Poetry. This 30-page, limited-edition chapbook, with cover art by Will Yackulic, collects new work by the prolific poet Alice Notley. Notley is often identified as a prominent member of the eclectic second generation of The New York School, and her experiments with poetic forms and free verse owe as much to Gerturde Stein, Frank O'Hara, and Ted Berrigan as they do to Willaim Carlos Williams. She has said that her speech is the voice of "the new wife, and the new mother" in her own time, but that her first aim is to make a poem rather than present a platform of social reform. She has published numerous books of poetry, including HOW SPRING COMES (1981) which received a 1982 San Francisco Poetry Center Book Award.
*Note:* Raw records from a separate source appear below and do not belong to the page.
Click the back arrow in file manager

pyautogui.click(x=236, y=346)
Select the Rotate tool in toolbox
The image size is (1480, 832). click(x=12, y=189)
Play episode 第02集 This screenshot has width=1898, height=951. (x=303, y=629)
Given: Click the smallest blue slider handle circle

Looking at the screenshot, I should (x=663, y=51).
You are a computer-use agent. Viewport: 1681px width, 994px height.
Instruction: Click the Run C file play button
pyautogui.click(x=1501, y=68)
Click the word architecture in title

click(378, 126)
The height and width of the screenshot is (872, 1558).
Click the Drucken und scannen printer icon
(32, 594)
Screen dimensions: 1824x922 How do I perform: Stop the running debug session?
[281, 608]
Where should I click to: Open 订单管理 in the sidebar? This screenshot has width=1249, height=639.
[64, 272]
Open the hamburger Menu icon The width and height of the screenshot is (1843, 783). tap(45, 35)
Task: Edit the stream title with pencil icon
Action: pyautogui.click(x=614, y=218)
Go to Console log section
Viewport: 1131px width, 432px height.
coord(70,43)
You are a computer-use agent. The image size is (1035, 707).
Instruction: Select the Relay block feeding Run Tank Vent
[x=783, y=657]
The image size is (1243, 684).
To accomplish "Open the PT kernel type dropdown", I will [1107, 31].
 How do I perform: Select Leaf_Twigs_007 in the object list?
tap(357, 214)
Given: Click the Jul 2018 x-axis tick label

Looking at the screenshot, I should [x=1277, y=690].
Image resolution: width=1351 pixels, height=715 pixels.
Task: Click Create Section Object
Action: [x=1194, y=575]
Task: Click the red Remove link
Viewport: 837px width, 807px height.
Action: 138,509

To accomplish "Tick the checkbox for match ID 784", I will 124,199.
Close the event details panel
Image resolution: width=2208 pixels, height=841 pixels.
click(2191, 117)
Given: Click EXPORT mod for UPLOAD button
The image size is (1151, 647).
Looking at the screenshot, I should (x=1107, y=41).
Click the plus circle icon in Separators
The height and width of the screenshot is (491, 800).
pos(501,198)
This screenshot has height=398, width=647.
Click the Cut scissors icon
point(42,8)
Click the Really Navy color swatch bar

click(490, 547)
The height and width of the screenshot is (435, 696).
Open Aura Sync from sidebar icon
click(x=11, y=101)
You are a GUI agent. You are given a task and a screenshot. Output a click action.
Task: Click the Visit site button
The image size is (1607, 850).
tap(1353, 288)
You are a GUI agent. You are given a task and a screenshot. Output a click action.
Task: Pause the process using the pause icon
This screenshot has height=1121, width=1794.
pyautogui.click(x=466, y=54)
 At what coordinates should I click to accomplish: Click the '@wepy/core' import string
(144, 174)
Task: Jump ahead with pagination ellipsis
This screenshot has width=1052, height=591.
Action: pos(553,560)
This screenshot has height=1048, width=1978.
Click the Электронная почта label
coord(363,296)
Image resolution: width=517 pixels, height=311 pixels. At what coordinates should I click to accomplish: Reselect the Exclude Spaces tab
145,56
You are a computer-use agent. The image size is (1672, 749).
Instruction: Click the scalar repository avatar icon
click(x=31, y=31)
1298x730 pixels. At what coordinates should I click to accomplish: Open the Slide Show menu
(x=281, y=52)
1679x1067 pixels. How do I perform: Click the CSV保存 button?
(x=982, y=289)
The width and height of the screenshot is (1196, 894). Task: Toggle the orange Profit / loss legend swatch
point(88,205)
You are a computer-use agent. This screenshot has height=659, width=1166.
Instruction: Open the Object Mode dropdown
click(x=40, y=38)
Alice Notley (born 8 November 1945) is an American poet. She was born in Bisbee, Arizona and grew up in Needles, California. She received a B.A from Barnard College in 1967 and an M.F.A. from the Writers' Workshop at the University of Iowa in 1969. She married poet Ted Berrigan in 1972, with whom she was active in the Chicago poetry scene and with whom she had two sons. In the early 70s she became rooted in New York's Lower East Side, where she was an important force from 1976 through 1992. After Berrigan died in 1983, Notley raised their two sons in New York's East Village by herself for several years while continuing to develop her poetry. In 1992 she moved to Paris with her second husband, the British poet Douglas Oliver (1937-2000). She lives in Paris currently, making several trips to the United States each year to give readings and teach writing classes.